Intended Population:   The decision tool calculates the probability of health outcomes for women ages 25-69 who carry a BRCA1 or BRCA2 mutation, and who have never had the following: 1) cancer; 2) screening mammograms or magnetic resonance imaging; 3) preventive surgery to remove breasts, ovaries or fallopian tubes; 4) preventive medications such as tamoxifen or raloxifene.

Assumptions Made:   The tool’s calculations result from a computer simulation model, not a clinical trial. The decision tool uses data from clinical studies of BRCA mutation carriers on cancer incidence and the efficacy of screening, preventive surgeries, and treatment, and data from the general United States population on survival according to breast cancer stage, hormone receptor expression, and grade. Long-term validation of the tool’s model-based estimates is warranted. Articles describing methods are available on the publications page. Medical terms (in red font) are defined by clicking on each term, and in the glossary.

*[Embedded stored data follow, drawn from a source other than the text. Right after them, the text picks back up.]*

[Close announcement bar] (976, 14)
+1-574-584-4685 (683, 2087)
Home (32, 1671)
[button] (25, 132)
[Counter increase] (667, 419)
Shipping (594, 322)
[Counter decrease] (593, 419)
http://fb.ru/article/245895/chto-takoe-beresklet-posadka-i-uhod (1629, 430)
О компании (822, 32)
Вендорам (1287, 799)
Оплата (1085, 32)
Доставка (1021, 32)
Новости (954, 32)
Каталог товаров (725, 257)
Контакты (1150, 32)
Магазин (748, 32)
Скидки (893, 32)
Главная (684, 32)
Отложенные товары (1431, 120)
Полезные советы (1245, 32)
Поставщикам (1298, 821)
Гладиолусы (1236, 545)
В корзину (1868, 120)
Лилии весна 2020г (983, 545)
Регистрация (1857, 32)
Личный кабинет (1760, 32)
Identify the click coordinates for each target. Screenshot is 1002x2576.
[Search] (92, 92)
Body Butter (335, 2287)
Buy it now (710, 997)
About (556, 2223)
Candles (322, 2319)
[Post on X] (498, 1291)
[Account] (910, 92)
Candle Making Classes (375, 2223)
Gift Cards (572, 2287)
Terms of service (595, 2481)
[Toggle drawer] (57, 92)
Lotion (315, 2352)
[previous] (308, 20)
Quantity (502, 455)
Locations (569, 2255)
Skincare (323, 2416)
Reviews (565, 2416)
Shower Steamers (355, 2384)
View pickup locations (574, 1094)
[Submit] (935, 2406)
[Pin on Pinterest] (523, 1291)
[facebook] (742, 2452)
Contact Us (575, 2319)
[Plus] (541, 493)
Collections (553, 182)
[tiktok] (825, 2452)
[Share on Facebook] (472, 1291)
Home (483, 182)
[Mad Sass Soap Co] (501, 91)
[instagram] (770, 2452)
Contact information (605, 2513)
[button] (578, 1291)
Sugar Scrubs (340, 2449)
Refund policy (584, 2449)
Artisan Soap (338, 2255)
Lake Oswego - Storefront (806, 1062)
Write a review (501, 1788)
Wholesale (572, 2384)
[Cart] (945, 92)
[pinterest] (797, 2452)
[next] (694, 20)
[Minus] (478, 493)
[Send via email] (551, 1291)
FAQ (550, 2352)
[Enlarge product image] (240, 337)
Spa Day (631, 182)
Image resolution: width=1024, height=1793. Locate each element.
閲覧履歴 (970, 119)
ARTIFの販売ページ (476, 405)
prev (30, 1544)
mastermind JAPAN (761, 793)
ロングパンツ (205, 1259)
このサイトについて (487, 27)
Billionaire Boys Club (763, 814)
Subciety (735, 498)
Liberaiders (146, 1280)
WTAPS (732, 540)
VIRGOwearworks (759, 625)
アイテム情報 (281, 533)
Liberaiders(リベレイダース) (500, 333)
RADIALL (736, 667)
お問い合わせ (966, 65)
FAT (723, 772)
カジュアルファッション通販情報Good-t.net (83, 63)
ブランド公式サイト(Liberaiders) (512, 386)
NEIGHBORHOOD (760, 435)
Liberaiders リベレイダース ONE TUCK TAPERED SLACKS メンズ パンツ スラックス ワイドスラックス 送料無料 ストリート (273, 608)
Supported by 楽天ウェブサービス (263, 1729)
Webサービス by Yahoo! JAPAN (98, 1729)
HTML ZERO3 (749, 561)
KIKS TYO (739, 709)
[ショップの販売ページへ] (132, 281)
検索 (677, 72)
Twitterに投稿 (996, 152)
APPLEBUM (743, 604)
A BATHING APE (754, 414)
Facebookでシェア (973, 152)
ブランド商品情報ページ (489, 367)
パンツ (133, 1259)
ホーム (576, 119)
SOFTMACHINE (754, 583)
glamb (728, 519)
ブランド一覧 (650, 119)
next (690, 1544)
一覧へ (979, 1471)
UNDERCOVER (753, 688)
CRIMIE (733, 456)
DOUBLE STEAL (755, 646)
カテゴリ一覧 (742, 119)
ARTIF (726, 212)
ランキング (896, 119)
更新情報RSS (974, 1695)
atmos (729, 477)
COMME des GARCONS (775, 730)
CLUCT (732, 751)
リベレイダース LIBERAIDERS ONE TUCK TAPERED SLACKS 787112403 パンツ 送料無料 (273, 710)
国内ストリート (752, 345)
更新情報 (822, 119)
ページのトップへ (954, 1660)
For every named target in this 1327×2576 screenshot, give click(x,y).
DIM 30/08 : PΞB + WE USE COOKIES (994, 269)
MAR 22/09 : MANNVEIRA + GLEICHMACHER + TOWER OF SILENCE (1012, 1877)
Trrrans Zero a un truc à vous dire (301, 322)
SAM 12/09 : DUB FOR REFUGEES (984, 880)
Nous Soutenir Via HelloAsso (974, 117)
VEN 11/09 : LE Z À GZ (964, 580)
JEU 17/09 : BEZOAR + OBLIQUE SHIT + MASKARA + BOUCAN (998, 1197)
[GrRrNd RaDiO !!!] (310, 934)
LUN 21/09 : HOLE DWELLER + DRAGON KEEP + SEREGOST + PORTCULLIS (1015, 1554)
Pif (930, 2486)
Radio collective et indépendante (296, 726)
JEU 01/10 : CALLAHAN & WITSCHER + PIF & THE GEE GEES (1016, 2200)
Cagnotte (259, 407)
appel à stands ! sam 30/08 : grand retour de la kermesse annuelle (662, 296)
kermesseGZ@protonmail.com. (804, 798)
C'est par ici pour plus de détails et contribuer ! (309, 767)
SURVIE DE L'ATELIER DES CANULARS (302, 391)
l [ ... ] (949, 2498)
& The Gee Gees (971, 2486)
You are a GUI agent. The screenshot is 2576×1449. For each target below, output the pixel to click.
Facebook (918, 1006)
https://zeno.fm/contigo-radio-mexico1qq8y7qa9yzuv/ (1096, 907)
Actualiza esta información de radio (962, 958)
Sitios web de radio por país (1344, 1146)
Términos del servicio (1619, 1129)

Please click on the above link to find out more and to use the decision tool.

No pain, No Gain

Dag-blamitt! :-)  I’m still having significant pain issues.  Why does it take so long to heal?   I’m ready to start implementing changes and getting into a good fitness routine.  That’s hard to do when your body doesn’t yet want to cooperate.  Some things I can start implementing.  Now that I found my wallet, it’s time to revisit Trader Joe’s and get transitioned to a more macrobiotic/raw foods based diet.  I feel I’m just going to have to work through the pain, grin and bear it so to speak, as that may be the only way to heal.  I have to move the upper part of my body.  I think if I’d chosen a full mastectomy vs. skin-sparing, I wouldn’t have such pain issues.  I think the majority of the pain comes from the remaining skin bunching and adhering to the chest wall, basically scar tissue type pain.   Hopefully, I’ll get into the Star Program at Seton Hospital that my oncologist’s office has referred me to and start physical therapy to get me into better shape to start a good fitness program.